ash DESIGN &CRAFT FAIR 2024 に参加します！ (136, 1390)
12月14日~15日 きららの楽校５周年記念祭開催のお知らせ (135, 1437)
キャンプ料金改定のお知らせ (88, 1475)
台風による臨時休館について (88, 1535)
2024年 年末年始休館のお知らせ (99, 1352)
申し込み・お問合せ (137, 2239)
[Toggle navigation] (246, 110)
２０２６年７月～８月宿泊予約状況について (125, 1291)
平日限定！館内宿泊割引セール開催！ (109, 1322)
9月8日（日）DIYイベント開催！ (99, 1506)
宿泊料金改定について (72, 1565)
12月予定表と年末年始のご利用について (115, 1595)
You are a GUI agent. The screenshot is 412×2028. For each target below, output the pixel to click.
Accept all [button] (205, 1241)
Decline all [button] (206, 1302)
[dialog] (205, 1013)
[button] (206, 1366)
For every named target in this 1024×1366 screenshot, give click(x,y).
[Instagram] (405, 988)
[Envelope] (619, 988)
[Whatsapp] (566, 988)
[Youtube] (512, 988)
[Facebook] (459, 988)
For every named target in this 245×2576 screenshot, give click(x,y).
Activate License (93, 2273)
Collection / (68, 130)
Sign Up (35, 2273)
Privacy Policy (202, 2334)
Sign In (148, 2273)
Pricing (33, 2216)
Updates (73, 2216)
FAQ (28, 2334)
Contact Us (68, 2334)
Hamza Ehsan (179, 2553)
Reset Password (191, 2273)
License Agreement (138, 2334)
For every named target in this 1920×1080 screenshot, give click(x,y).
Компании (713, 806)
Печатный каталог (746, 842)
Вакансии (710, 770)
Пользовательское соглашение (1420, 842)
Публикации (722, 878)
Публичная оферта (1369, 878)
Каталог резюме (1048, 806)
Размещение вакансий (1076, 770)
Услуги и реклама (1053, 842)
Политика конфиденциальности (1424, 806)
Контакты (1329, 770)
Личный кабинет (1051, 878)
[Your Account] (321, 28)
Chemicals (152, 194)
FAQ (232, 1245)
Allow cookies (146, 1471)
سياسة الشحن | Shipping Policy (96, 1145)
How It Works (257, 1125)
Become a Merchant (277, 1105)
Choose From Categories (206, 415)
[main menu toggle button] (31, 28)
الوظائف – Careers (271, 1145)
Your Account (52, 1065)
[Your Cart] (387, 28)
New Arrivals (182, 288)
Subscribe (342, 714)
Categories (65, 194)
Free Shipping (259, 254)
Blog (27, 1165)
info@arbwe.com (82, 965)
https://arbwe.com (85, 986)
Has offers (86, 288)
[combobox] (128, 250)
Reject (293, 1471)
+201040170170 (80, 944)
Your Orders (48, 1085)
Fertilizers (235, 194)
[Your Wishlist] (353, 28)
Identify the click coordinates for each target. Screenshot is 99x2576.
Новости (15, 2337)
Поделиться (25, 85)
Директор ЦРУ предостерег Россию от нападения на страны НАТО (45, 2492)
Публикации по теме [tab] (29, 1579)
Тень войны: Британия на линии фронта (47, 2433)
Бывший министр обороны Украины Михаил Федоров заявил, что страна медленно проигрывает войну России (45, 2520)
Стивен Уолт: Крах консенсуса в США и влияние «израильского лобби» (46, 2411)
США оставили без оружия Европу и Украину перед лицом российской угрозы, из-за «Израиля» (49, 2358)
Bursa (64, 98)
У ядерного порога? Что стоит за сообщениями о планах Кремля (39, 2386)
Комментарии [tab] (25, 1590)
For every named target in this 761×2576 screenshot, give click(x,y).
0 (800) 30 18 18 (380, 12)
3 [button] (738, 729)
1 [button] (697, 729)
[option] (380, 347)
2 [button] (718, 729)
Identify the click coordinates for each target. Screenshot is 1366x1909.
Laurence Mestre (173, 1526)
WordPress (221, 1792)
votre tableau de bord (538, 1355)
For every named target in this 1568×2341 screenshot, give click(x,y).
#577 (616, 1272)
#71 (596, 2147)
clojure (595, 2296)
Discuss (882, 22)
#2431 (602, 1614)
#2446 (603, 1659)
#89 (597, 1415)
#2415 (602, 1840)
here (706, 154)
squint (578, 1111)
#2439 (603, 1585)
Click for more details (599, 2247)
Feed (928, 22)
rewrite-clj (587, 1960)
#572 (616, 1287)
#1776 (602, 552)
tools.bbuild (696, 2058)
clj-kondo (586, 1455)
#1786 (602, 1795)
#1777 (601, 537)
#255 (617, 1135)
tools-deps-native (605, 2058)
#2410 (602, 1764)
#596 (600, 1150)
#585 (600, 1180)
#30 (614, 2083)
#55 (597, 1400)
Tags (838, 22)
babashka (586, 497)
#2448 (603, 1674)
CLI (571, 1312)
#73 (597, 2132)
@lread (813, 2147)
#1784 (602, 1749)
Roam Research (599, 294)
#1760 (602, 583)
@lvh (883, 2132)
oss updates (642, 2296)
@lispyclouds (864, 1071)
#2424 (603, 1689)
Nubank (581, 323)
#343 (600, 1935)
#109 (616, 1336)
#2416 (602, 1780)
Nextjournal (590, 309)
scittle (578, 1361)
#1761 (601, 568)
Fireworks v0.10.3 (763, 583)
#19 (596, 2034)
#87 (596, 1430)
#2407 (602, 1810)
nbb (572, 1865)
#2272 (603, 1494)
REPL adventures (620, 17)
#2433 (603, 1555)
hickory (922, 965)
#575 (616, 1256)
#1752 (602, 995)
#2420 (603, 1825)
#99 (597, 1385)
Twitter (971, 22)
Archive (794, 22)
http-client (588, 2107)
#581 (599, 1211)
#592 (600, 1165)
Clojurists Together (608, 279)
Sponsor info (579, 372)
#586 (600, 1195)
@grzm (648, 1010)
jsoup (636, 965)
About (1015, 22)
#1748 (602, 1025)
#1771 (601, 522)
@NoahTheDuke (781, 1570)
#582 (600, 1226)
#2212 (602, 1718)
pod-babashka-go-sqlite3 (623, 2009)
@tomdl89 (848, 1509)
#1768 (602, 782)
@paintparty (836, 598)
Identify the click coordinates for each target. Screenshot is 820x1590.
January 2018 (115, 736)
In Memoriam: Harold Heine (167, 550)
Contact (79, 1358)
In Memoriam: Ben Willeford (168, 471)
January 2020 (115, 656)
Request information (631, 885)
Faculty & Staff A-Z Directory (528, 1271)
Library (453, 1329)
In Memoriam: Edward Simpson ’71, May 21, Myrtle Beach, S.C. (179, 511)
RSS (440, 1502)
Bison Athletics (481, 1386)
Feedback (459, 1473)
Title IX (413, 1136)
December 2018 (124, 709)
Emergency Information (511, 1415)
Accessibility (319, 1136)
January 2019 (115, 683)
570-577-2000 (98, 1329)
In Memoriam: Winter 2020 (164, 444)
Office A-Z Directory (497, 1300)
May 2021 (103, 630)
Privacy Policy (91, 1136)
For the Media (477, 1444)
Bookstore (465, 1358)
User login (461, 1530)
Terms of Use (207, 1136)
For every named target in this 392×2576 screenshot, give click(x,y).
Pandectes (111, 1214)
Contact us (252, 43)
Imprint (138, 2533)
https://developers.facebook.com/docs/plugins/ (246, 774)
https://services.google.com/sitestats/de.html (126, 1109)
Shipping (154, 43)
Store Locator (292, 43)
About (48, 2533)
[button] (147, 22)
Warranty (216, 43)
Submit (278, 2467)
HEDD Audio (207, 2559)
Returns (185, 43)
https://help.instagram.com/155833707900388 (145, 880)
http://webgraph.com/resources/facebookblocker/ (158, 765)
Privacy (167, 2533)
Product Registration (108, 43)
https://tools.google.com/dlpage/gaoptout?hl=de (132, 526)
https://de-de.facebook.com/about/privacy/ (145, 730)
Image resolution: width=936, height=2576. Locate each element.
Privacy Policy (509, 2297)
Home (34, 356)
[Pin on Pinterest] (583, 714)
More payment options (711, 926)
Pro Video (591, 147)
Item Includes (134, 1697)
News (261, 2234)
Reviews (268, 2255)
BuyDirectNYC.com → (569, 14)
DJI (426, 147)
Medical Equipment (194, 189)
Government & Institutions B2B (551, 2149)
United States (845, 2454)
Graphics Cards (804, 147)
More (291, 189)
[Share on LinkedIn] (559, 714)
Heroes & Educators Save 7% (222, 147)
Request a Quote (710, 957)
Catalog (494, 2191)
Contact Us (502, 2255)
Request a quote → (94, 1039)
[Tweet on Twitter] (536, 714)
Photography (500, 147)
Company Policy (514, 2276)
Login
^^^^
Your instructions - Nothing but the lines from the start of the data above through the line with "Размещение вакансий (1076, 770)" should appear in your answer, copied exactly.

Output -
ash DESIGN &CRAFT FAIR 2024 に参加します！ (136, 1390)
12月14日~15日 きららの楽校５周年記念祭開催のお知らせ (135, 1437)
キャンプ料金改定のお知らせ (88, 1475)
台風による臨時休館について (88, 1535)
2024年 年末年始休館のお知らせ (99, 1352)
申し込み・お問合せ (137, 2239)
[Toggle navigation] (246, 110)
２０２６年７月～８月宿泊予約状況について (125, 1291)
平日限定！館内宿泊割引セール開催！ (109, 1322)
9月8日（日）DIYイベント開催！ (99, 1506)
宿泊料金改定について (72, 1565)
12月予定表と年末年始のご利用について (115, 1595)
You are a GUI agent. The screenshot is 412×2028. For each target below, output the pixel to click.
Accept all [button] (205, 1241)
Decline all [button] (206, 1302)
[dialog] (205, 1013)
[button] (206, 1366)
For every named target in this 1024×1366 screenshot, give click(x,y).
[Instagram] (405, 988)
[Envelope] (619, 988)
[Whatsapp] (566, 988)
[Youtube] (512, 988)
[Facebook] (459, 988)
For every named target in this 245×2576 screenshot, give click(x,y).
Activate License (93, 2273)
Collection / (68, 130)
Sign Up (35, 2273)
Privacy Policy (202, 2334)
Sign In (148, 2273)
Pricing (33, 2216)
Updates (73, 2216)
FAQ (28, 2334)
Contact Us (68, 2334)
Hamza Ehsan (179, 2553)
Reset Password (191, 2273)
License Agreement (138, 2334)
For every named target in this 1920×1080 screenshot, give click(x,y).
Компании (713, 806)
Печатный каталог (746, 842)
Вакансии (710, 770)
Пользовательское соглашение (1420, 842)
Публикации (722, 878)
Публичная оферта (1369, 878)
Каталог резюме (1048, 806)
Размещение вакансий (1076, 770)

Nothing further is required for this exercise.